━━━ Materials provided

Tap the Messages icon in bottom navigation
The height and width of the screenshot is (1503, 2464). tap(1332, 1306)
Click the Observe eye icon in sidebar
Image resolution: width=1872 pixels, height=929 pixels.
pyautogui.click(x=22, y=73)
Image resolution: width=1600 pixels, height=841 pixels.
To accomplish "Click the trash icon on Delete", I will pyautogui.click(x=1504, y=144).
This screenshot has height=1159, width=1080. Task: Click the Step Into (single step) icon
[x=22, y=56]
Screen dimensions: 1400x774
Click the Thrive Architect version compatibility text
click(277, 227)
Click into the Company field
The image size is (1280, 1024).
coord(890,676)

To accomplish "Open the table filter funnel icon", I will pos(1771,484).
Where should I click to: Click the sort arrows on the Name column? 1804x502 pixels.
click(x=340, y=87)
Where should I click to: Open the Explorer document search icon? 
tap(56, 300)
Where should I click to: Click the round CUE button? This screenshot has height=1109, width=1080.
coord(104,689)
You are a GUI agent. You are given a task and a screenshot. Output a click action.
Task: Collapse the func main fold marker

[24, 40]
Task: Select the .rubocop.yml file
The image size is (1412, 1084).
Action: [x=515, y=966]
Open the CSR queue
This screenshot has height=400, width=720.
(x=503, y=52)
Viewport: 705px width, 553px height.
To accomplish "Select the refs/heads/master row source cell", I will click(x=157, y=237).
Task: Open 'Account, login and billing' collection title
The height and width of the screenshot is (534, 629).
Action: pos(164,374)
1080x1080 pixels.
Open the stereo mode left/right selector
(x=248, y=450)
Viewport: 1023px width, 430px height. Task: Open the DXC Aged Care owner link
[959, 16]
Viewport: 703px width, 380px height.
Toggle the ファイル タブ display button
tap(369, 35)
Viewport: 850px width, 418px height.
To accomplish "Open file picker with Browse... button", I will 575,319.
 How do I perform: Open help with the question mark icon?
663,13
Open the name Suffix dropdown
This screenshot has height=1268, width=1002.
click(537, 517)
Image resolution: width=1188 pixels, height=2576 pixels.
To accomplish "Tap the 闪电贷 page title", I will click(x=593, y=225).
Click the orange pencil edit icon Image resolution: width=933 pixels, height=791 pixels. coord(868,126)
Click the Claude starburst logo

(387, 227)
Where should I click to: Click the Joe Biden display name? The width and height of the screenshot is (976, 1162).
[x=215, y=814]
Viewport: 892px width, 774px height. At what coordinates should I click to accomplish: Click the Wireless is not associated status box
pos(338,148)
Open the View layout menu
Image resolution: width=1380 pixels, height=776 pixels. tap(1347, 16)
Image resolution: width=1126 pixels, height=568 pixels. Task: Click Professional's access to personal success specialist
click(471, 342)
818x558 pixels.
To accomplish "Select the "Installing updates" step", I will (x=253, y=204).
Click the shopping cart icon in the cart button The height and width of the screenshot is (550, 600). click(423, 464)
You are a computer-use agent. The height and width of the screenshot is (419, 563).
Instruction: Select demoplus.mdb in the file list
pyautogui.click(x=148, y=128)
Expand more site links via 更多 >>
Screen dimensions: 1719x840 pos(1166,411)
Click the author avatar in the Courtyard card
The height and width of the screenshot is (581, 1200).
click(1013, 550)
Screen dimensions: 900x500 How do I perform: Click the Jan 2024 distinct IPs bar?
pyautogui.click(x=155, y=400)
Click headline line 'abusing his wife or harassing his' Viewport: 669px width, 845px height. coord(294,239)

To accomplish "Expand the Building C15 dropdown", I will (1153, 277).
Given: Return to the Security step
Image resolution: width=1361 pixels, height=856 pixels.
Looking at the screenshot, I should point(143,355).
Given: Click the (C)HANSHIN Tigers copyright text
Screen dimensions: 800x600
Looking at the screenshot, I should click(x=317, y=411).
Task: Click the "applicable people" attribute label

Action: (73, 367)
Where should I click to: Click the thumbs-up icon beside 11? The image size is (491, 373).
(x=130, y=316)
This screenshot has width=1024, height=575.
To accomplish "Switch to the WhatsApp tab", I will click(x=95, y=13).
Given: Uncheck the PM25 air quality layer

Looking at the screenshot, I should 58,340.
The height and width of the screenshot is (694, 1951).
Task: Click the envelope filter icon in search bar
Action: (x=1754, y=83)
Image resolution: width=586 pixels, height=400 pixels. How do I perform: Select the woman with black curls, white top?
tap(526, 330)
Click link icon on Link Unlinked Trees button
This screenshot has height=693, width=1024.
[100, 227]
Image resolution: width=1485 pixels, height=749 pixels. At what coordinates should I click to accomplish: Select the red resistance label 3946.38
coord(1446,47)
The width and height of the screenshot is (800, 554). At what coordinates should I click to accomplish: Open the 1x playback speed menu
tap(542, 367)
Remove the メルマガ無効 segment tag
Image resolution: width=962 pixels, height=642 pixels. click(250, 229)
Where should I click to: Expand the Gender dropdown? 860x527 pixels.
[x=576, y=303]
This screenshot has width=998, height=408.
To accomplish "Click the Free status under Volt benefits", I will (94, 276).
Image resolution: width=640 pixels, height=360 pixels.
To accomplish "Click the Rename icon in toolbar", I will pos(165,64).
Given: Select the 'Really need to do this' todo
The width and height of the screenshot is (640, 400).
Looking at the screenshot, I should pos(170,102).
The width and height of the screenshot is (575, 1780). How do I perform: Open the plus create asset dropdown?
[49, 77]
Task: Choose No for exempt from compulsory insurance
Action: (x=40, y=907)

━━━━━━

> Exercise: Your answer must consist only of the lines from the start of the records above through the line with "Screen dimensions: 1400x774", each retyped exactly.

> Expected answer:
Tap the Messages icon in bottom navigation
The height and width of the screenshot is (1503, 2464). tap(1332, 1306)
Click the Observe eye icon in sidebar
Image resolution: width=1872 pixels, height=929 pixels.
pyautogui.click(x=22, y=73)
Image resolution: width=1600 pixels, height=841 pixels.
To accomplish "Click the trash icon on Delete", I will pyautogui.click(x=1504, y=144).
This screenshot has height=1159, width=1080. Task: Click the Step Into (single step) icon
[x=22, y=56]
Screen dimensions: 1400x774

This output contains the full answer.